PM6- Bioinformatics: The Machine Learning Approach
Pierre Baldi
Machine learning approaches play a significant role in bioinformatics due to the abundance of highly variable data & the lack of comprehensive theories. We will provide an overview of approaches including: Bayesian statistical framework for modeling & induction as the common foundation for all machine learning & data mining algorithms; some of the main model classes- neural networks, hidden Markov models, Bayesian networks & graphical models, stochastic context-free grammars. Examples of specific applications such as: neural networks for the prediction of protein functional sites & secondary & tertiary structure; hidden Markov models of biological sequences for data base searches, multiple alignments, pattern discover, & gene finding.

PM7- Using dChip for Microarray & SNP Chip Data Analysis
Yu Guo
DNA-Chip Analyzer (dChip) is a software package implementing model-based expression analysis of oligonucleotide arrays (Li & Wong 2001a) & several high-level analysis procedures. The model-based approach allows probe-level analysis on multiple arrays. By pooling information across multiple arrays, it’s possible to assess standard errors for the expression indexes. This approach also allows automatic probe selection in the analysis stage to reduce errors due to cross-hybridizing probes & image contamination. High-level analysis in dChip includes comparative analysis & hierarchical clustering. Also see the comparison with Affy MAS software. Topics include brief tutorials on the functions of dchip, & using dchip for microarray & SNP analysis.

PM8- Discovering regulatory networks from gene expression & promoter sequence
Eran Segal
Genomic datasets are rapidly being produced, creating new opportunities for understanding the molecular mechanisms underlying human disease, & studying complex biological processes on a global scale.
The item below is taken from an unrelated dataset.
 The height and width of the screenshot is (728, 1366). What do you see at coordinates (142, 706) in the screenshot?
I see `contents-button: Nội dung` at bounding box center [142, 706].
Transforming these immense amounts of data into biological information is challenging. This tutorial presents a statistical modeling language that addresses this challenge based on Bayesian networks, represents heterogeneous biological entities, & models the mechanism by which they interact. It also covers statistical learning approaches in order to learn the details of these models (structure & parameters) automatically from raw genomic data. Biological insights are derived directly from the learned model.

PM 9- Computational Methods in Phylogenetics
Tandy Warnow
The international systematic biology community is attempting to infer the "Tree of Life", an evolutionary tree (or network) which will contain millions of leaves. An accurate estimation of this history will require novel algorithms since current approaches for phylogenetic reconstruction are not able to provide good analyses on datasets containing thousands of sequences in reasonable time periods. This tutorial will address issues involved in developing approaches that enable highly accurate phylogenetic reconstructions. Specific topics include: Stochastic models of evolution, issues & statistical estimation under these models; major optimization problem- maximum likelihood & parsimony; evaluating methods on real & simulated data; new approaches for getting better solutions to hard optimization problems; open problems.
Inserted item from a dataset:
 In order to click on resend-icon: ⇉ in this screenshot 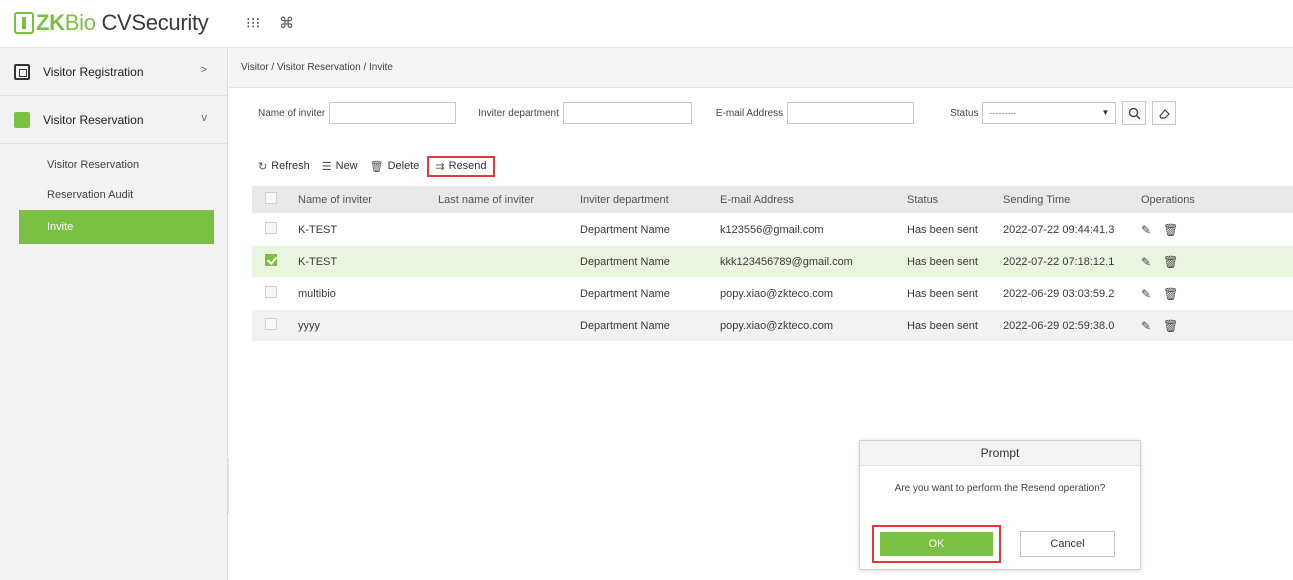, I will do `click(440, 166)`.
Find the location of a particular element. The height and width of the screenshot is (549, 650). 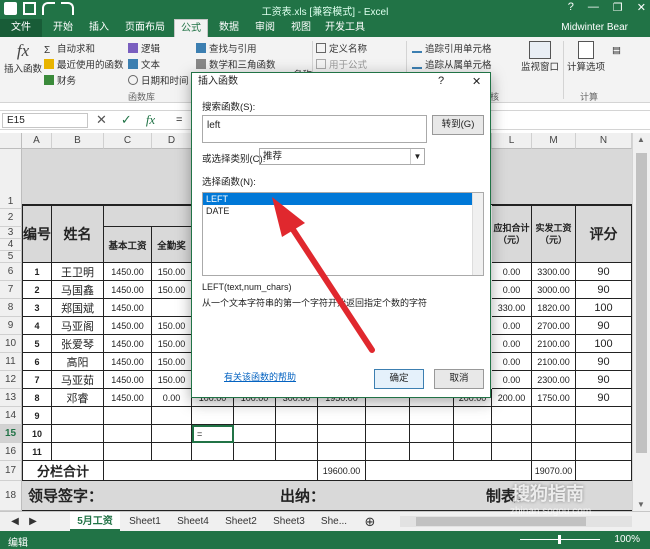

column-header-c: C is located at coordinates (128, 141).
PM10- From Sequence to Structure: Protein Structure Prediction
Juntao Guo
Knowledge of a protein’s detailed structure holds the key to understanding its biological function. In the post-genomics era the gap between the number of solved protein structures & that of known protein sequences continues to expand due to the long, expensive process required to experimentally determine structures. Computational prediction from amino acid sequences has been successful in providing information for the biological research community & is playing a key role in bridging the gap. This tutorial introduces basic aspects of protein structures & techniques for protein structure prediction. There are 3 major methods for prediction: Comparative modeling, fold recognition, & ab initio prediction. We introduce these methods with an emphasis on threading techniques including: templates, energy functions, threading algorithms & assessments.